The portal yawned open. Classa hugged Zarina and Tku one last time before Zox picked her up and held her as if she was a little doll. He bid farewells of his own: brief but meaningful, while Naxos chattered on, dabbing tears with a kerchief. Josca, Buinats, Cozoban, and Cozezast did not have anything too longing to say. They would be there in a couple of weeks for the Trials. Jascuan, the old man who had started it all, slept peacefully as they said goodbye.


Primitive, Act Four: Fin.


Extra post. Ignore... for now.
New NPCs



@Force and Fury
Hey. This seems to be about the only fantasy-genre RP that isn't anime, and I want to play a dwarf. Which... I think this has? There is just a lot to go through with no breakdown of races. 'Course you might not be accepting new players right now. I would just like to state my tentative interest.


Hi!

We're actually starting a new arc and we're tentatively open to new players, so now is a good time to jump in. In this world, hegelans are our closest analog to dwarves and are mostly the same thing. One of our co-GMs is going to invite you to the discord and it'll be easier to answer any questions that you have there. Just be warned ahead of time that this is a pretty high-committment RPG with a great deal of existing lore and a good deal of discord use so, if that's not your cup of tea, it may not be for you. As long as we can pass those hurdles, then you might be a good fit and we're always happy to roleplay with interesting new people. In that case, let's talk!

- Force and Fury

@Fallenreaper Mahal is approved.
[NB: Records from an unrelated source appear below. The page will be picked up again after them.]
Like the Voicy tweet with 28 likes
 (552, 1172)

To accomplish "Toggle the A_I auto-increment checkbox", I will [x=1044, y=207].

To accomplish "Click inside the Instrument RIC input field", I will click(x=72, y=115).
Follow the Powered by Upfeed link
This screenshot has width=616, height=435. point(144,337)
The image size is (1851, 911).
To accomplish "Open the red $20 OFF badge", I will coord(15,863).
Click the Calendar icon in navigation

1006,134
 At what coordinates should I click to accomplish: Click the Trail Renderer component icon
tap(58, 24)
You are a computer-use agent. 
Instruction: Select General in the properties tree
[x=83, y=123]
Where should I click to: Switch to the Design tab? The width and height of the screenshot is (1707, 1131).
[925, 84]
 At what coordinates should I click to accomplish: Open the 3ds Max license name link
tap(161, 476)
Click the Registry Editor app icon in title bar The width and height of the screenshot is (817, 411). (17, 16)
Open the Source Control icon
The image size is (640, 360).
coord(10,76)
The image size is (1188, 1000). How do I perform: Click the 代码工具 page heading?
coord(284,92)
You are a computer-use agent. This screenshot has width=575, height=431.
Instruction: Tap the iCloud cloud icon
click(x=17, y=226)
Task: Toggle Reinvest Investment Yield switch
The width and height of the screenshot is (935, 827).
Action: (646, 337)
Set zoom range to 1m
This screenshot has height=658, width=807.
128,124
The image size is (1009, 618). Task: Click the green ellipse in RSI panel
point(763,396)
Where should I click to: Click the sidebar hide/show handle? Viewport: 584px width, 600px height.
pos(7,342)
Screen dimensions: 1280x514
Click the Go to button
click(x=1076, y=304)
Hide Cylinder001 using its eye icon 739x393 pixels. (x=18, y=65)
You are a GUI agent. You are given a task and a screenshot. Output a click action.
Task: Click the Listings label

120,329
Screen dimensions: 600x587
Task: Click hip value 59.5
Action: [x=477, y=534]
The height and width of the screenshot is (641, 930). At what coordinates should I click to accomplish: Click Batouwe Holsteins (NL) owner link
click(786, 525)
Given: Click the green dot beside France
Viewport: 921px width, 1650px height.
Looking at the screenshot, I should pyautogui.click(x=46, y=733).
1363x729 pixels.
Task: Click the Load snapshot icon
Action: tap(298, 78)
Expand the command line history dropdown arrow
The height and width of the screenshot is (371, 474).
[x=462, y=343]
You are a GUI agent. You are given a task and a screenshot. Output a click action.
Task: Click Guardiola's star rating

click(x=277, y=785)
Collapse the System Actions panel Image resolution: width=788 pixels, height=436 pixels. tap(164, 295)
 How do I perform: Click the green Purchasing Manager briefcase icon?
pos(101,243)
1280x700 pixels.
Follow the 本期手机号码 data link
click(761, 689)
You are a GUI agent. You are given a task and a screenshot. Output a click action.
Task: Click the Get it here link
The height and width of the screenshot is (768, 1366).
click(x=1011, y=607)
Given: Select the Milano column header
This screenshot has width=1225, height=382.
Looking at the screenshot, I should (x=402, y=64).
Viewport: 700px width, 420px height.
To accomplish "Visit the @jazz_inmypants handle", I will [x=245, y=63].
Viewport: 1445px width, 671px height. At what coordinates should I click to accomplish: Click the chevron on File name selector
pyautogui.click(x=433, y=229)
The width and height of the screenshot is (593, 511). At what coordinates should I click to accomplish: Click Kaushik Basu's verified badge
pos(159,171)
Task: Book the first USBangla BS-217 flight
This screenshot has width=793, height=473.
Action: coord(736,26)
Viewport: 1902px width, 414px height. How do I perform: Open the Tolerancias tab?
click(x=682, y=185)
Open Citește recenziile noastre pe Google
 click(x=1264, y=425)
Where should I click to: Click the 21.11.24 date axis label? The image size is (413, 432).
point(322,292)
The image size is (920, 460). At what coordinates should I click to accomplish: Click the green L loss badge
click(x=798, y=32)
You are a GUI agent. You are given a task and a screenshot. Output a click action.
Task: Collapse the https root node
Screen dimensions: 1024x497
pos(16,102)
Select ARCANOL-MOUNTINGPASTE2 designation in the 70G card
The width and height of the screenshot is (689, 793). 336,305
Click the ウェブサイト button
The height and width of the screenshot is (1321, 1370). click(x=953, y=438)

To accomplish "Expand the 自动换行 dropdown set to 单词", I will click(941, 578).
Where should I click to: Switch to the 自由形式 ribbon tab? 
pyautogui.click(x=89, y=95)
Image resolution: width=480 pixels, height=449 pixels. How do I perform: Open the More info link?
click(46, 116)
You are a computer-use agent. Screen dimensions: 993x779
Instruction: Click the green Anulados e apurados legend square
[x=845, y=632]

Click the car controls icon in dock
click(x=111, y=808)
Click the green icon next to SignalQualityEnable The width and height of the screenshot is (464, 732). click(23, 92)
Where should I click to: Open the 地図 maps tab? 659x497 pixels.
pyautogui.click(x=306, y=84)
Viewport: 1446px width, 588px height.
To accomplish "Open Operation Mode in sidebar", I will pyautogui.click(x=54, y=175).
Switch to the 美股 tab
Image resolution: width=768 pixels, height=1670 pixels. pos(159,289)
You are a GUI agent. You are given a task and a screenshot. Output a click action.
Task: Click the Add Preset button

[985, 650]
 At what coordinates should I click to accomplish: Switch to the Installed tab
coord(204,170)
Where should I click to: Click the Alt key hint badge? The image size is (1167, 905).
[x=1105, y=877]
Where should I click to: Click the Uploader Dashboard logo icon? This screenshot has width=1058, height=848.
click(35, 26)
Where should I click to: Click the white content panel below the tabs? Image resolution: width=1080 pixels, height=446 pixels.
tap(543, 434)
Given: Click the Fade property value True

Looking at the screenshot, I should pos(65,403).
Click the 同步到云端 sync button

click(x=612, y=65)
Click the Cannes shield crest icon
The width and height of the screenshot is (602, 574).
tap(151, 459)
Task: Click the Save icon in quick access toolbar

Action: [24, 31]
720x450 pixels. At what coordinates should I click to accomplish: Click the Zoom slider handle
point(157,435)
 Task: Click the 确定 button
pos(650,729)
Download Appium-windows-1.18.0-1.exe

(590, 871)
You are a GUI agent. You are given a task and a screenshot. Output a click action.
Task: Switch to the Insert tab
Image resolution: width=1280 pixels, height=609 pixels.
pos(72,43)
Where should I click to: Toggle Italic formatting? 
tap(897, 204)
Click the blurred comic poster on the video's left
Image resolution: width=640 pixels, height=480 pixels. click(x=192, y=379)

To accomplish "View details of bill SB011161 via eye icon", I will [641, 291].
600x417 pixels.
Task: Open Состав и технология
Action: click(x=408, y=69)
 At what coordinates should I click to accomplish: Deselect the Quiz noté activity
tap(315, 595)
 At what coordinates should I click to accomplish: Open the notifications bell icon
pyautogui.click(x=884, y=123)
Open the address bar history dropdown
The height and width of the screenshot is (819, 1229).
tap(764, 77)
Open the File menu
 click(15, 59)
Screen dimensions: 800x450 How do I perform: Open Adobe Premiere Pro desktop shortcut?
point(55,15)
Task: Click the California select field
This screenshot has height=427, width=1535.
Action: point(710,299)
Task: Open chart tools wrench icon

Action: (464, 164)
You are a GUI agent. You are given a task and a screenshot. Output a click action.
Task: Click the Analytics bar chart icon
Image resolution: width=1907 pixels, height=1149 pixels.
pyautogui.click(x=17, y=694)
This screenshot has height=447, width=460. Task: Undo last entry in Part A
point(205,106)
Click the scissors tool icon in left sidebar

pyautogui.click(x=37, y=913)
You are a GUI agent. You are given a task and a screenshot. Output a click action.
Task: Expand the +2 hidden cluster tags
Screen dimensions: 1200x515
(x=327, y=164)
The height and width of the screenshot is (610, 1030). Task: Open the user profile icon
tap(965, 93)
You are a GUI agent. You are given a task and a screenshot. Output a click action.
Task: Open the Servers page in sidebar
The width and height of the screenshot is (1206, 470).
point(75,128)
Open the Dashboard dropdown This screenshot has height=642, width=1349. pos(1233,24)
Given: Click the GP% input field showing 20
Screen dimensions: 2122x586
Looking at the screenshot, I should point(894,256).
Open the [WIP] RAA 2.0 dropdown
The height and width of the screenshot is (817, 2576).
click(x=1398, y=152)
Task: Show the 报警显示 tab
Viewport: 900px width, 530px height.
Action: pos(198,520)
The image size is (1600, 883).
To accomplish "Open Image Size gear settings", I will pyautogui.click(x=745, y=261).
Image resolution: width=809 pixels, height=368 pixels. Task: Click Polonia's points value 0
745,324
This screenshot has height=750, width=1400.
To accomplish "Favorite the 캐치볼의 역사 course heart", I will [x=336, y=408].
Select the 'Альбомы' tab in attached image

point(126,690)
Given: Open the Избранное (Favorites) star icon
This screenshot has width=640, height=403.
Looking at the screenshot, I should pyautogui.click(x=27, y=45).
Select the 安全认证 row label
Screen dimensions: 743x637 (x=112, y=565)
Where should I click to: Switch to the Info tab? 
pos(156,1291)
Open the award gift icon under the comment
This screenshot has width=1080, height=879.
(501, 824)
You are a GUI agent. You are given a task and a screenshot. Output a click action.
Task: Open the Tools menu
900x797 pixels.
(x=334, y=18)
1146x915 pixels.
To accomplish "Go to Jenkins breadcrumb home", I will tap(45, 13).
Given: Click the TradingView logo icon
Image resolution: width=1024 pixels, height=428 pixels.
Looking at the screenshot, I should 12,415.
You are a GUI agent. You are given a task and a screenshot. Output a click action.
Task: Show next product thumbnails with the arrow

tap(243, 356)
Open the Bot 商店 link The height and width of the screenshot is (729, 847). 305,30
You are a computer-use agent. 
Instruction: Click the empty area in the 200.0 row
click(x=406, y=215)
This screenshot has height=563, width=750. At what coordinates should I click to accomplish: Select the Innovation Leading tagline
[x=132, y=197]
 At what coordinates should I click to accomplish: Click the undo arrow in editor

I imagine you'll be expanding further on just why her father is so utterly awful to her in the future and I look forward to seeing that done well. In the meantime, feel free to move her over to the character tab. Let's welcome her aboard!
@BlackRoseSiren Lunara is approved, though I do wonder:Who is the friend that you referenced being the only one who didn't 'show odd qualities'? I'd appreciate if you expanded on that a bit and clarified. otherwise, well done. I look forward to seeing her in this roleplay. When you've addressed those concerns, please repost her in the character tab.